5. METHODS OF PROCESSING
Processing is carried out in automated form using methods and tools aimed at ensuring maximum security and confidentiality, by duly authorized personnel.
No automated decision-making processes producing legal or similarly significant effects on the data subject pursuant to Art. 22 GDPR are carried out.
Any profiling activities for marketing purposes are carried out exclusively subject to the user’s prior consent.
6. RETENTION PERIOD OR CRITERIA
In accordance with Art. 5, paragraph 1, lett. e) of Regulation (EU) 2016/679, personal data collected will be retained in a form that allows identification of data subjects for no longer than necessary to achieve the purposes for which the data are processed.
In particular:
- Data processed for service provision
are retained for the entire duration of the contractual relationship and, subsequently, for the time necessary to comply with legal obligations or to protect the Controller’s rights.
- Data processed for marketing purposes
are retained until the withdrawal of consent by the data subject or the exercise of the right to object. In the event of prolonged inactivity, the Controller may proceed with deletion or anonymization of the data.
ShoppyWhere does not store nor have access to full payment card details.
7. NATURE OF DATA PROVISION AND REFUSAL
Provision of personal data for the purposes referred to in point 2.1 a) of this document is necessary for the provision of the services offered in the App; refusal to provide such data makes it impossible to fully use the App services or complete orders. Data required to comply with tax, accounting and administrative obligations, referred to in point 2.1 b), are mandatory by law; failure to provide such data prevents ShoppyWhere from complying with its legal obligations.

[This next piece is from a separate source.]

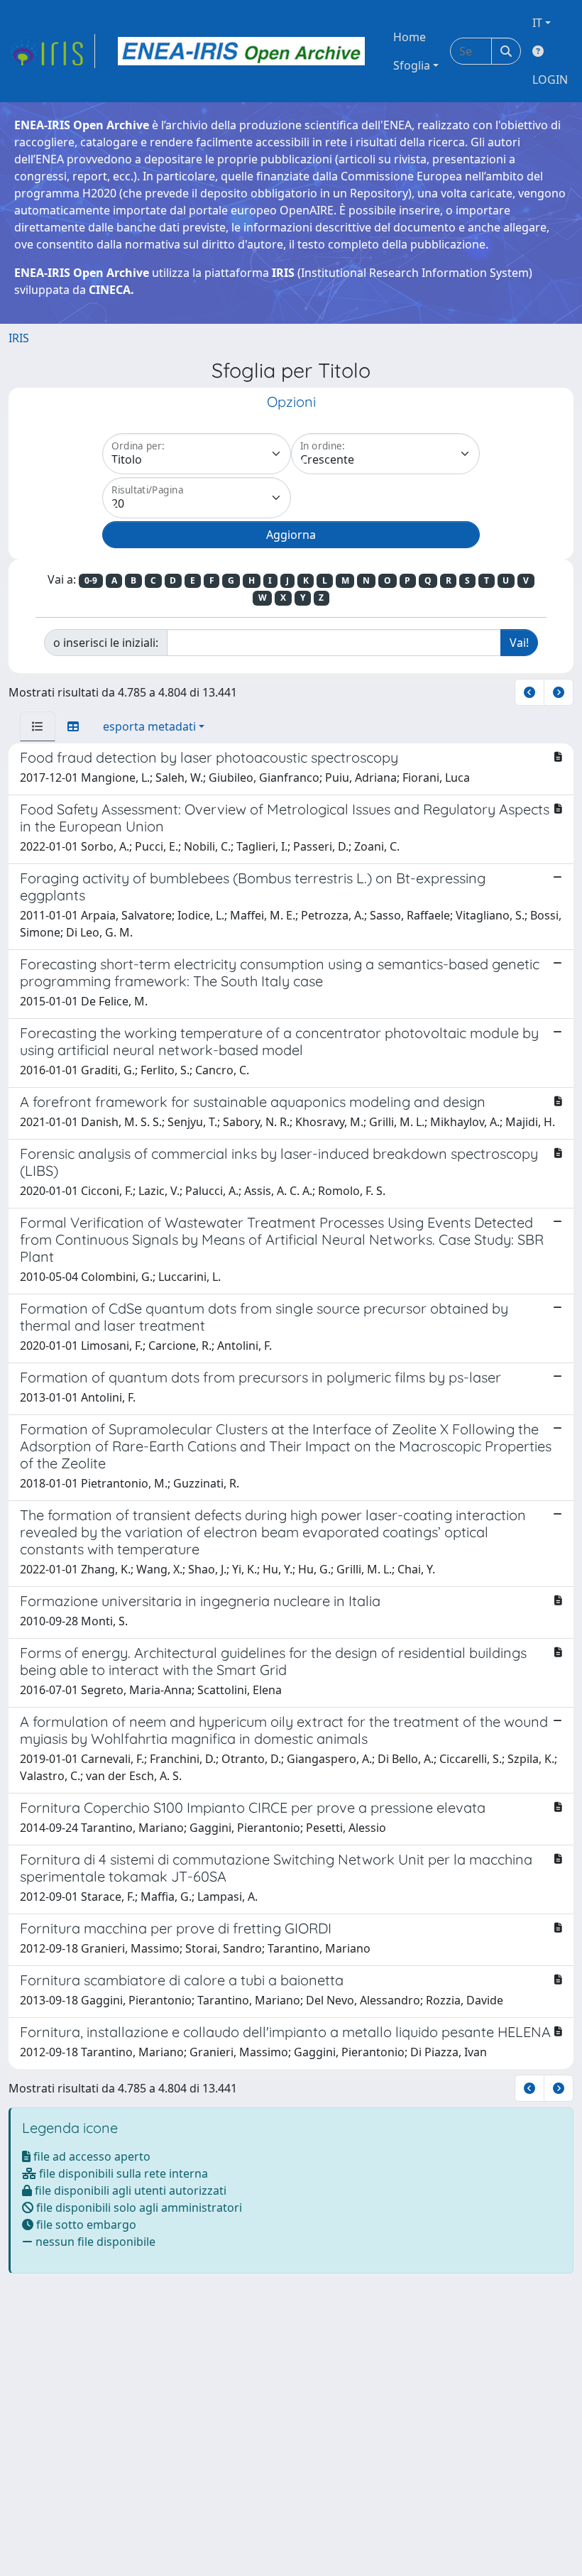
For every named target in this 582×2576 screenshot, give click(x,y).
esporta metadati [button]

Provision of data for the purpose of Marketing, remarketing and profiling referred to in point 2.1 c) is optional and takes place exclusively upon explicit consent of the data subject.
Refusal or subsequent withdrawal of consent does not prevent use of the App and does not affect the contractual or legal purposes described above.
8. RIGHTS OF DATA SUBJECTS
The data subject may exercise the rights provided for by Articles 15, 16, 17, 18, 19 and 20 of Regulation (EU) 2016/679 by contacting the Data Controller at the email address: staff@shoppywhere.com.
In particular, the data subject has the right to obtain from the Data Controller access to personal data, rectification or erasure thereof, restriction of processing, as well as to object at any time to the processing of personal data concerning them (including automated processing such as profiling). The data subject also has the right to data portability.
Without prejudice to any other administrative or judicial remedy, if the data subject considers that the processing of personal data infringes Regulation (EU) 2016/679, they have the right to lodge a complaint with the competent supervisory authority in their Member State pursuant to Art. 77 GDPR.
In the event of a portability request, the Controller will provide personal data in a structured, commonly used and machine-readable format pursuant to Art. 20 of Regulation (EU) 2016/679, subject to the limitations set out in paragraphs 3 and 4 of the same article.